**Exercise aim:** Could you reproduce the part of the Uzbekistan internet article that opens with "Analysts say the" and closes with "early in 2006.", swapping "demonstration" for "protest"?

Virtual Unreality in Uzbekistan

Analysts say increased internet obstructions are making the news blackout worse in the run-up to the presidential election.

Virtual Unreality in Uzbekistan

Analysts say increased internet obstructions are making the news blackout worse in the run-up to the presidential election.

Friday, 30 November, 2007
With presidential polls only weeks away, internet users in Uzbekistan report that access to sites carrying independent news websites and reflecting opposition viewpoints is becoming more and more restricted. Even the proxy servers through which banned sites can be seen are now blocked.



Observers warn that these internet restrictions mean voters will have even less access than before to coverage of the December 23 election.



Media in Uzbekistan are owned and tightly controlled by the state. Although censorship is outlawed by the constitution, no news goes out without being carefully vetted. There are no domestic sources of independent information, so the internet offers a lifeline.



Few people inside the country have access to the web, though; official figures quoted by the BBC say there were just 1.7 million internet users in 2007, out of a population of nearly 28 million. Most people go online at work, in educational establishments and in internet cafes.



On November 21, the Central Electoral Committee registered four candidates for the election – current president Islam Karimov, nominated by the Liberal Democratic Party; Diloram Tashmuhammedova of the Adolat party; Akmal Saidov, the head of a government human rights agency who is standing as an independent; and Asliddin Rustamov from the People’s Democratic Party.



Campaigning began the following day, and speeches by the candidates are to be carried by national radio, television and newspapers.



Analysts say the president’s four challengers all back him and are standing only to create the illusion of choice. Karimov, one of Central Asia’s most authoritarian leaders, has stifled all forms of opposition in the country.



Following events in Andijan in May 2005, when foreign media organisations reported on the violent suppression of a peaceful demonstration in the eastern city by authorities, the Uzbek government launched a crackdown on foreign media organisations. The BBC, Internews and IWPR were all forced to close their operations in Uzbekistan down, while the correspondent for Germany’s Deutsche Welle was refused accreditation early in 2006.



According to the press freedom organisation Reporters Without Borders, RSF, all local service providers have been forced to work with the state-controlled telecoms operator Uzbektelecom since November 2005, giving the regime greater control.



Sites blocked since 2005 include those of banned opposition parties Erk and Birlik, those of human rights organisations, and also news sites with a Central Asian or specifically Uzbek focus, such as Uznews.net, Arena, Tribuna.uz, Fergana.ru and Centrasia.ru.

**Dataset content:**
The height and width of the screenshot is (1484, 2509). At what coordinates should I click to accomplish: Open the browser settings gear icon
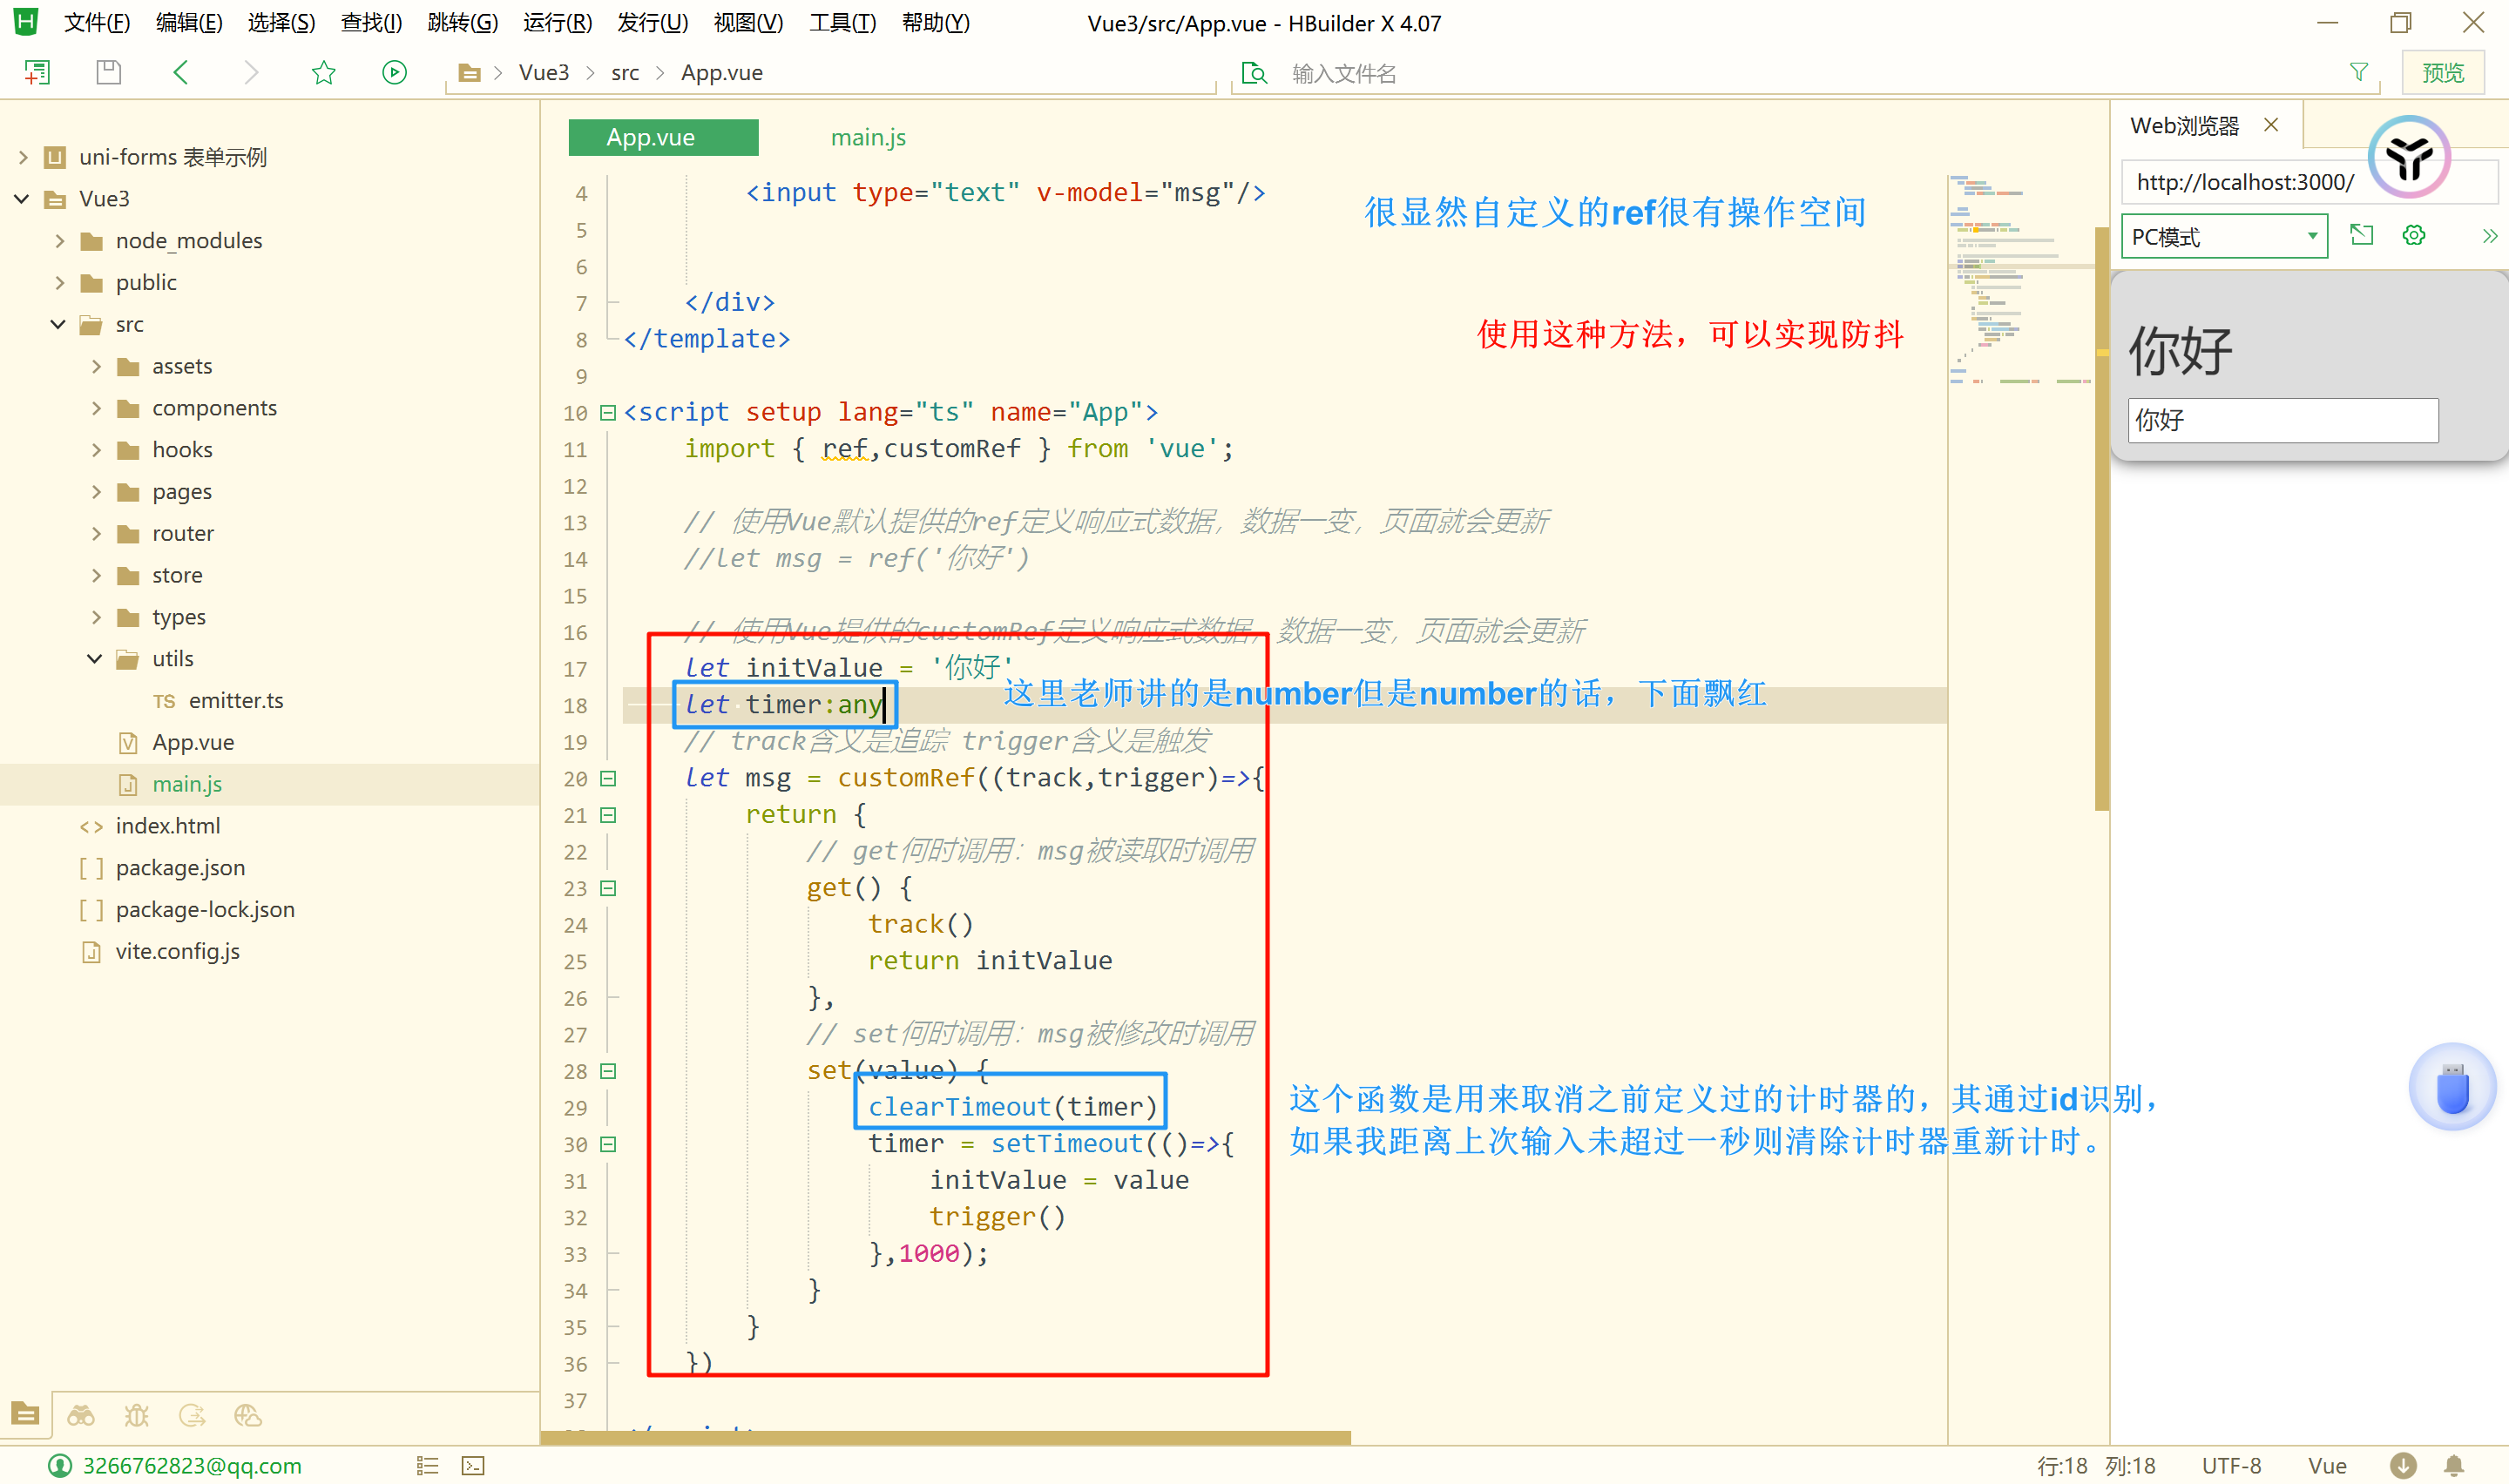(2413, 236)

**The output:**
Analysts say the president’s four challengers all back him and are standing only to create the illusion of choice. Karimov, one of Central Asia’s most authoritarian leaders, has stifled all forms of opposition in the country.



Following events in Andijan in May 2005, when foreign media organisations reported on the violent suppression of a peaceful protest in the eastern city by authorities, the Uzbek government launched a crackdown on foreign media organisations. The BBC, Internews and IWPR were all forced to close their operations in Uzbekistan down, while the correspondent for Germany’s Deutsche Welle was refused accreditation early in 2006.